You don’t have to be the only model. I use my staff, master teachers, and coordinators to help me train and equip others. Everyone should help in the training and equipping process.

6. Push authority down!

It’s extremely important that you always delegate authority along with responsibility. One of the dumbest sayings I know is “The buck stops here.” There are many places for the buck to stop when you give authority to others. Those you delegate to cannot carry out the tasks that you desire without the authority.

7. Put your heart into the level of leadership under you.

A person can’t represent you well if they don’t have your heart. You can’t put your heart into your volunteer leaders without making a commitment to spend time with them. Whenever you can, take someone with you. Be quick to pass on your knowledge to someone else. Allow those around you to ask questions. Establish excellent lines of communication. Take advantage of every communication tool available. I use meetings, newsletters, and e-mails.  

8. Support and encourage those who help you.

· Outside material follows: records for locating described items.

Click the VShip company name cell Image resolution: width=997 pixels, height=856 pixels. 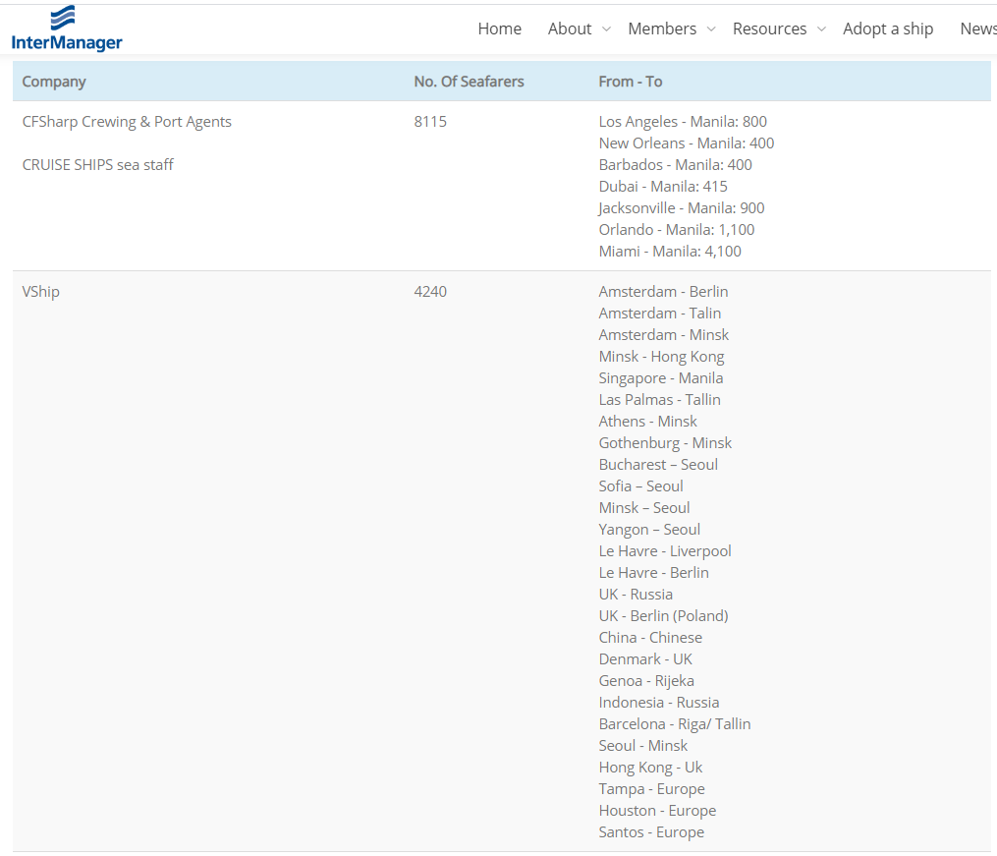(x=41, y=292)
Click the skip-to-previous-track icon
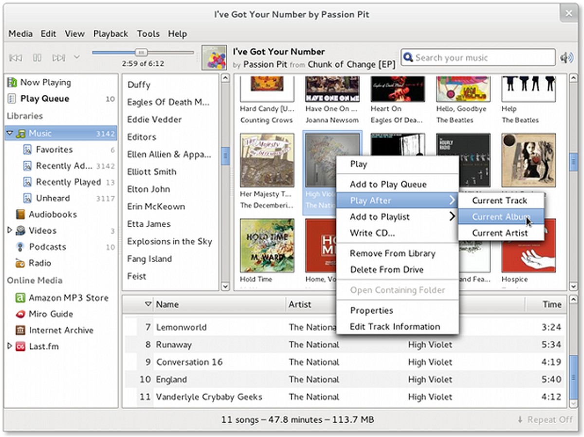The image size is (584, 437). pos(15,57)
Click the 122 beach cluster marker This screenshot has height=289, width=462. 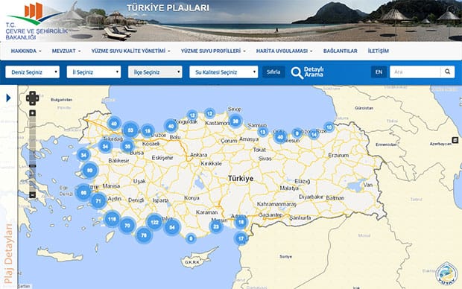pyautogui.click(x=154, y=222)
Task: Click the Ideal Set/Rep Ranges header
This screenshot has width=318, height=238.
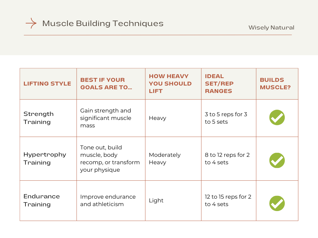Action: (219, 84)
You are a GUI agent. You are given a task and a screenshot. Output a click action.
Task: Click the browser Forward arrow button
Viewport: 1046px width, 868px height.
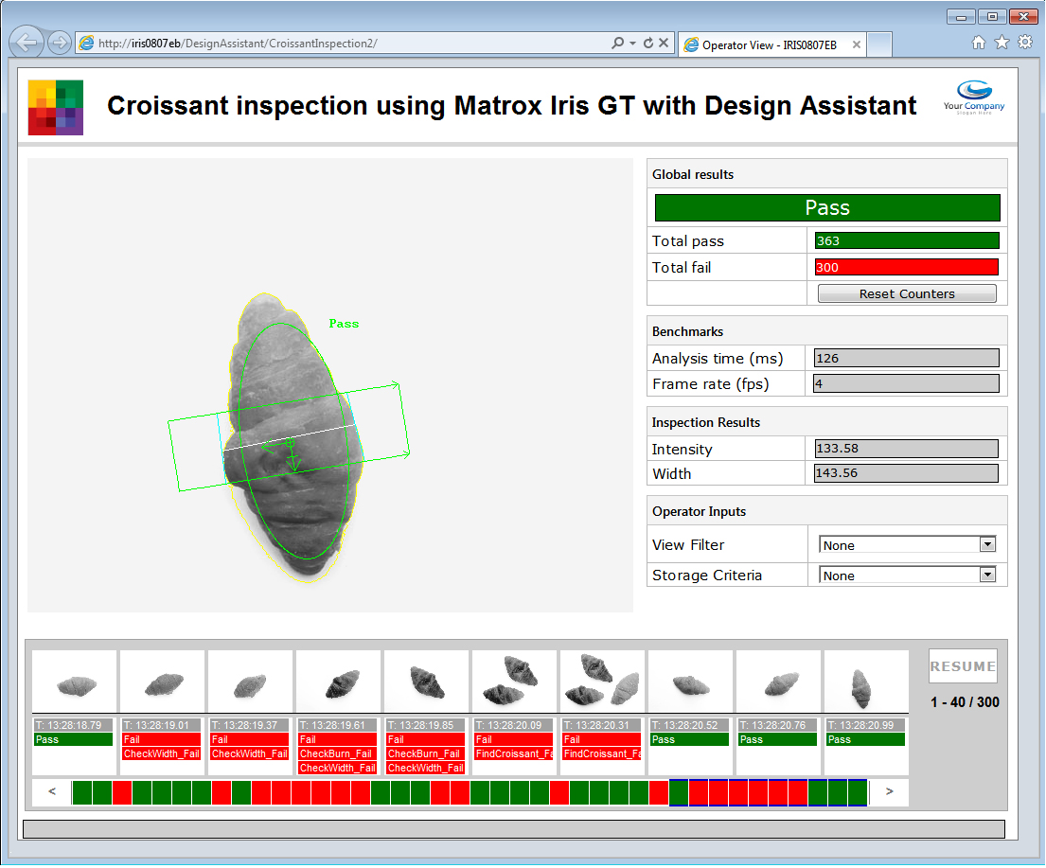[x=59, y=43]
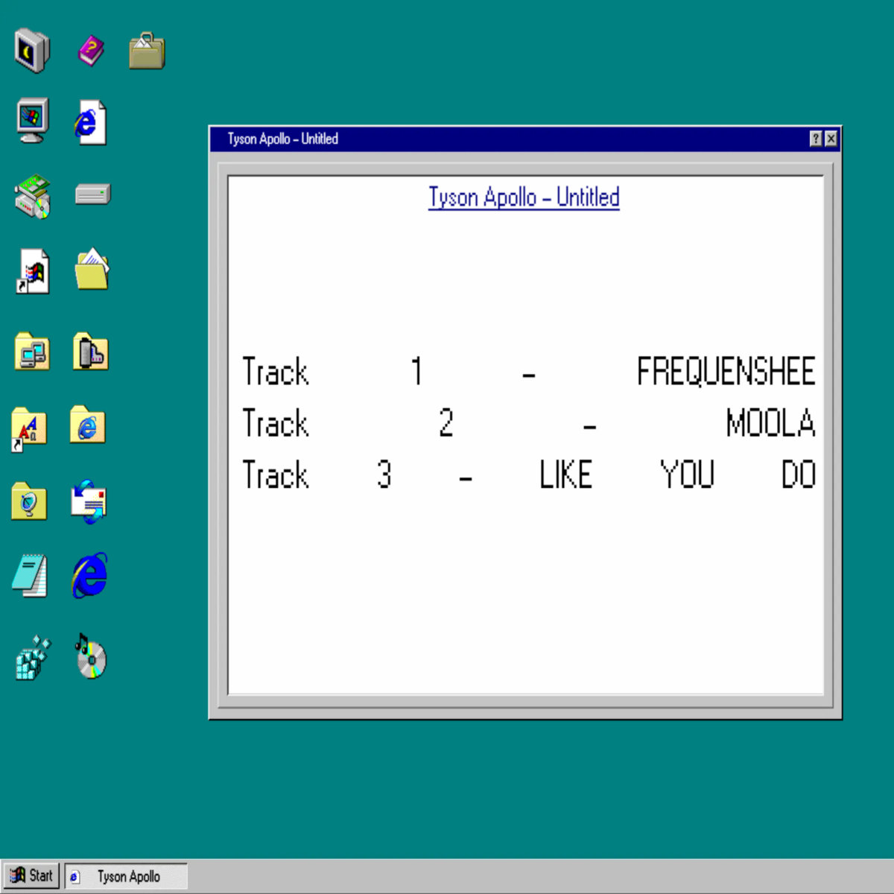Click the Track 1 FREQUENSHEE line
The height and width of the screenshot is (894, 894).
click(528, 372)
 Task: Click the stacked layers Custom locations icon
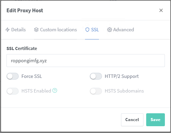point(36,30)
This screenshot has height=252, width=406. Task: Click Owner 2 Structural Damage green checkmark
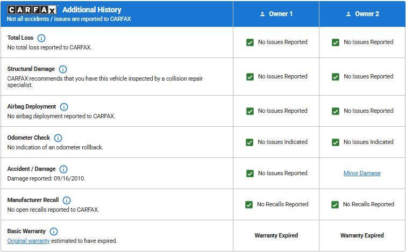coord(336,77)
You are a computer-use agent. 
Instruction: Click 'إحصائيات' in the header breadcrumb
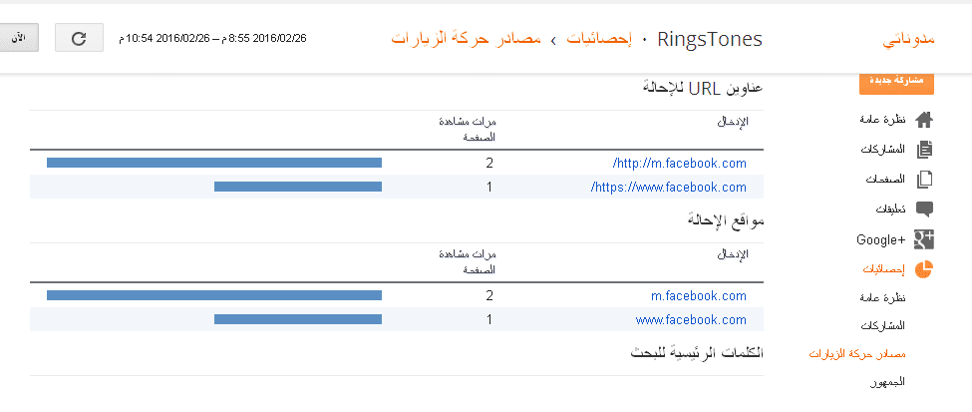tap(599, 40)
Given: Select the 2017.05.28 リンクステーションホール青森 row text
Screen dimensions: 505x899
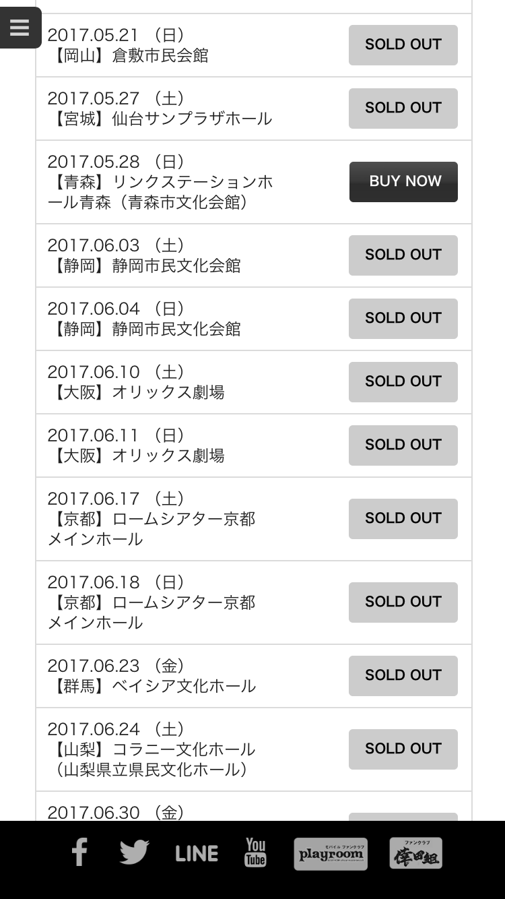Looking at the screenshot, I should click(x=160, y=182).
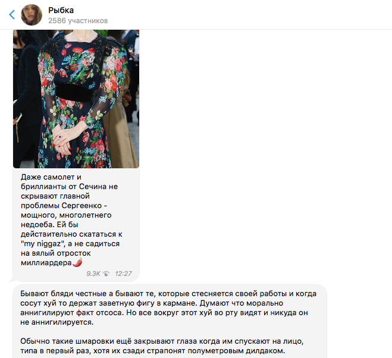Show members via 2586 участников label
The image size is (392, 358).
click(78, 20)
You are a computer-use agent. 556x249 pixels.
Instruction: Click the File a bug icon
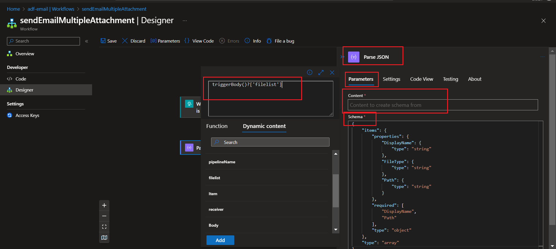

It’s imperative to build a support structure around your volunteers. Our job isn’t to do all the work in children’s ministry but to train up others and prepare them for works of service. In the same way, we must lead others by encouragement. This isn’t as hard as you may think.

Here are five sure-fire ways to encourage kidmin volunteers. 

  • Catch people doing things right. Complement volunteers on a job well done.

  • Take calls from your volunteers.

  • Check on volunteers and see how they’re doing. Use your M.B.W.A. degree: Management by Walking Around.

  • Help others be better at what they do, every chance you get.

9. Make corrections and changes when necessary.

What if they quit? Why be negative…if they quit, they quit, but what if they change and become a super leader? If it’s not broke, don’t fix it; in other words, don’t make changes just for the sake of change. Every service can be better than the last one if you make changes and corrections each week. I make a list each Sunday, then spend my week correcting that list. Then next week, I get to make a new list.

10. Always set the pace as the leader.

Be the kind of person you’d like to work for. Dare to lead no matter what. Give volunteers an example to follow and a model worth imitating.

Delegation isn’t an option for people who want to succeed in ministry. First, you must take inventory of where you are. Start small and go from there. I try to recruit my team one worker at a time.

Ask yourself and your volunteers, “What do I need to do differently?” What volunteers do you see potential in? Commit to coach your volunteers, and let them learn by doing. Then you’ll have depth to win championships!